4.2.3. X-ray crystal structures
Ligands 9, 10, 11, 13, 18, 23, and 27 formed single crystals, whose X-ray crystal structures were determined at the University of Joensuu. The bond distances and angles of the structures were in the predictable range; in general, there were only minor differences in the bond angles and distances. The X-ray crystal structures of ligands 9, 18, 23, and 27 are presented in Figure 1.
In all structures with a single alkyl substituent in ortho position of the phenyl ring, the substituent was located outside the cone owing to the steric demands (see ligands 9 and 27 in Fig. 1). The m-isopropyl substituent (ligand 18) was oriented analogously.
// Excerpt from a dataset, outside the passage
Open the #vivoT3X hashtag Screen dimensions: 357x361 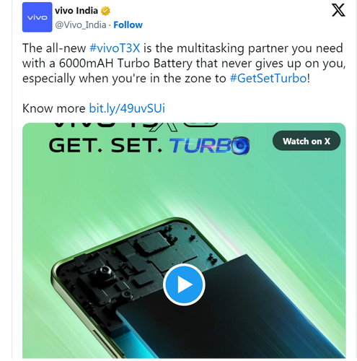point(115,48)
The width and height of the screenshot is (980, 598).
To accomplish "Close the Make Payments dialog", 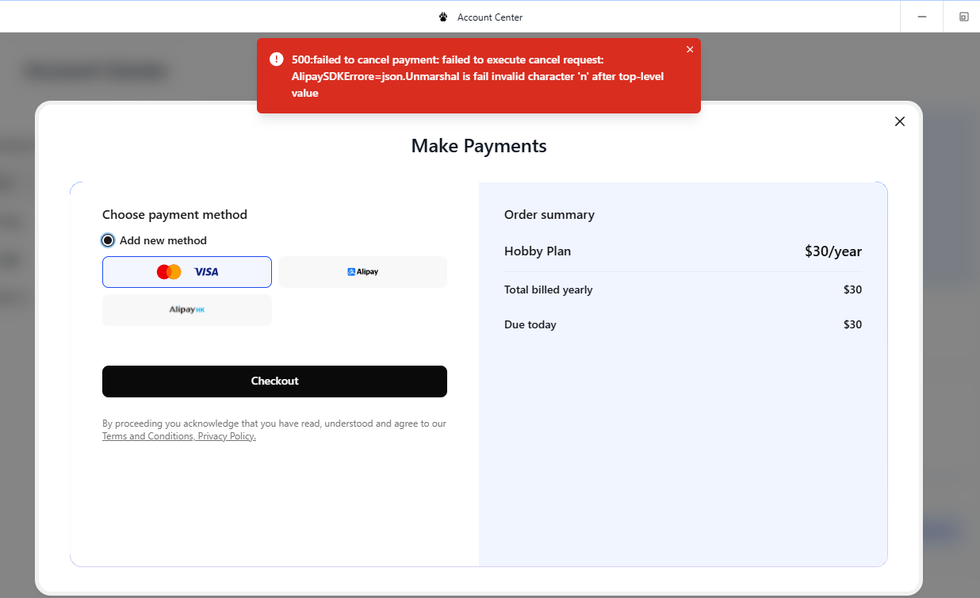I will coord(899,121).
In the crystal structure of (2,5-dimethylphenyl)bis(4-pyridyl)phosphane 23 the m-methyl substituent was coordinated inside the cone and the o-methyl substituent outside the cone.
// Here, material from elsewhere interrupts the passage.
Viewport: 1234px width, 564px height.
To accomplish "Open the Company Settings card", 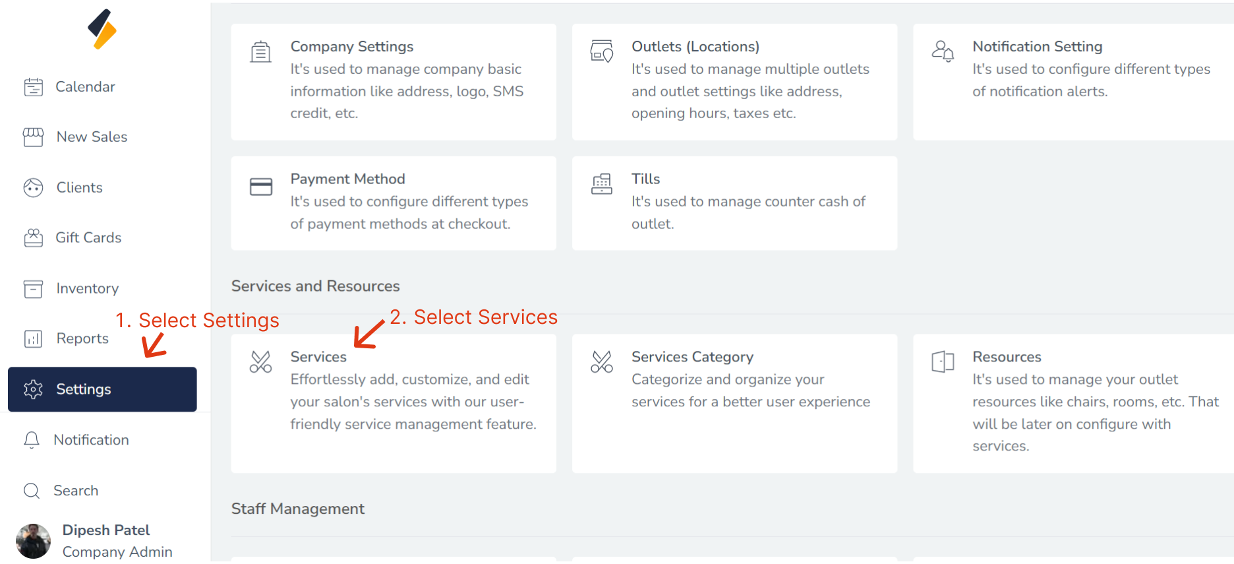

The COLOC NMR spectra of ligands 24, 27, and 29 indicated that carbons C8 and C8’ were magnetically nonequivalent (see Scheme 14). In the crystal stucture of ligand 27, the nonequivalency of carbons C8 and C8’ was observed in one of the cyclohexyl rings directly bonded to phosphorus, where the C8–C7–P and C8’–C7–P angles were dissimilar (109.42° and 117.93°). In the other cyclohexyl ring the angles were almost equal (108.49° and 109.97°). The dissimilarity may have an effect on the NMR spectra if the rotation around the P–C bonds has become limited in the NMR timescale.
In the free ligand state and in both Rh-coordinated complexes, Rh(CO)(Cl)(L)2 and Rh(acac)CO(L), the o-alkyl substituent was similarly oriented outside the cone close to the Rh-center [II], [V]. Apparently, in most cases the crystal structure of the free ligand gives a qualitatively picture of the orientation of the o-alkyl-substituent in the Rh-coordinated complexes and so can assist in the prediction of catalytical behavior. However, sterically smaller o-alkyl substituents (like methyl) can more easily orientate inside the cone than can bulkier substituents and it is riskier to use their crystal structures to estimate the orientation of the smaller size o-substituent in metal complexes.